Common Cold

Harold Ramis' Ice Harvest is just a reheated Christmas caper.

Thornton and Cusack: Small-time losers, with nothing - going on.
Thornton and Cusack: Small-time losers, with nothing going on.
A few weeks ago, Harold Ramis was sitting in a hotel conference room, discussing the subtext of The Ice Harvest, his new film based on the novel by Scott Phillips and adapted by Robert Benton and Richard Russo. Ramis explained that he took the project, which Benton (Nobody's Fool, The Human Stain) and others were supposed to direct, because it was, in his estimation, about far more than two men swindling a mobster out of $2 million on Christmas Eve. Rather, he insisted, it dealt with the fact that no one can be trusted anymore -- how we live in a world in which layers of lies are offered as the Official Truth and doubters are damned as traitorous dissenters. "As a nation," Ramis said, "we're living in a dark time . . . We're suffering from an epistemological crisis, because we don't know what we know anymore." So it's, like, all political and existential and shit -- a cautionary tale dolled up as a hodgepodge of inept misdeeds and iniquitous missteps, or so says the guy who co-wrote Animal House and Stripes and Caddyshack.

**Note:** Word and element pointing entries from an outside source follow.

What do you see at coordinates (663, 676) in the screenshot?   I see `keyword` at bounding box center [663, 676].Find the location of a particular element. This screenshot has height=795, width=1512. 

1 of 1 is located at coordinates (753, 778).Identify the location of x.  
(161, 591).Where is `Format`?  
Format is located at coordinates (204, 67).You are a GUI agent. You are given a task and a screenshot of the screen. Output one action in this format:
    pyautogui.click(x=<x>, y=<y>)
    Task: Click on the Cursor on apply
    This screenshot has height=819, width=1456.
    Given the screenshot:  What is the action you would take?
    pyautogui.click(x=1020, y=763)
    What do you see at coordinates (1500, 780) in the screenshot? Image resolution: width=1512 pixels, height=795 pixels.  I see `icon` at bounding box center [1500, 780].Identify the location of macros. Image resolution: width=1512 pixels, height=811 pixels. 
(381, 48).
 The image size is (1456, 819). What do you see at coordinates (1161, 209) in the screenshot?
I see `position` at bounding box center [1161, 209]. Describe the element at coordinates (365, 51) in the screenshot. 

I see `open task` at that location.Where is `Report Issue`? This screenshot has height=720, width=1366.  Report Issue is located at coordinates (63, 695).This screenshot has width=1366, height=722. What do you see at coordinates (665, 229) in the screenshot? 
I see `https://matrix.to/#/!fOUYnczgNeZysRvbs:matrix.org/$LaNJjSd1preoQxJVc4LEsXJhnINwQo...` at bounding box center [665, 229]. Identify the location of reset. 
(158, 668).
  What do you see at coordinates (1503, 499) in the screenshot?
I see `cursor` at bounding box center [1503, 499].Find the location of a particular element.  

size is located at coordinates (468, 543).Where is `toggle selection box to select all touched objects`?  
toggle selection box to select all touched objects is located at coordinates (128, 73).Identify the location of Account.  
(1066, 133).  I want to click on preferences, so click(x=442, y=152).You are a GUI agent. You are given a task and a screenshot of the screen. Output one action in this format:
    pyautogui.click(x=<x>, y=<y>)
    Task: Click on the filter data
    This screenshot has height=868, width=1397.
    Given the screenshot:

Which isn't to say that The Ice Harvest is so terrible that Ramis must give a good accounting of himself. He's made far, far worse things to keep off the résumé at all costs: Club Paradise, Analyze That, Stuart Saves His Family, that Bedazzled remake. For The Ice Harvest, a movie full of degenerates and schmucks and pornographers and hoodlums who seem to make up the majority of the populace of Wichita, Kansas, he need not apologize; better that it should be Ramis entering this frigid territory, rather than the myriad other klutzes who've tried to walk in Fargo's footsteps all these years. It's a dark lark, no more and no less, a caper comedy full of enough kinky jokes to remind the audience that, indeed, you're supposed to laugh at it every now and again.

The characters are laughable all by their lonesome, none more so than John Cusack's Charlie Arglist, a big-time attorney in a small-time town, looking to make a break for it on the slipperiest night of the year. Cusack's good at playing guys like Charlie, the low-lifer at the end of his short rope; after so many years of playing the hopeful romantic, he may be better suited after all to the role of hopeless and hapless dope. Charlie only looks like he's got his shit together -- nice-enough car, decent suit, good looks capped with a blank stare. But he's big time only in the middle of nowhere -- "Kans-ass," as his drunken pal Pete (Oliver Platt) puts it. He's a failure disguised as a success: Charlie apparently spends all his time warming bar stools in strip clubs; he couldn't keep his marriage together (his wife ran off with Pete and made him so miserable that he lives in the bottom of a booze bottle); can't get his two little kids to even acknowledge him, much less like him; and can't even land Renata (Connie Nielsen), the way-too-pretty owner of a rinky-dink strip bar, who has so little going for her that she's collecting coin on Christmas Eve.

So awful is Charlie's existence that he has for a partner a double-dealing pornographer named Vic (Billy Bob Thornton), the kind of guy who'd think nothing of capping his own wife, if it meant keeping someone from finding out something he shouldn't know. Charlie and Vic aren't so much partners as rivals joined at the leather bag of cash stashed between them in the front seat. You never really understand why or how these two ended up as friends and partners in crime -- the movie begins with Charlie making the illicit withdrawal as casually as he might take $20 from an ATM -- but they do deserve each other. But Charlie has Pete too, whom he drags around the frozen night like the slurred voice of reason. They have too much in common: the same wife, the same frustrations, the same impotent aspirations that have kept them in the same lousy place too long.

A better title might have been It's a Miserable Life: If Groundhog Day was Ramis' Capra homage, this is his Capra parody, about a man doing the worst things imaginable at Christmastime to make his life just a little bit better come New Year's Day. Charlie, unlike Bill Murray's Phil, isn't going to come out of this experience a better man or a changed man, just a corrupt and empty man, who did what he did so he could do something else. So it's got that going for it, which is nice. Yet whatever Ramis' intentions for The Ice Harvest -- as political parable, as comic anti-Christmas caper, as something slightly more respectable than a work for hire -- the movie's fun, if too familiar; we've been here before, even if he hasn't. This is lightweight stuff, dying to be seen as heavy, and it just isn't. People betray each other in movies all the time, and Ramis can drill for subtext all he wants, but here he comes up not with rich crude but, a little too often, just some tap water.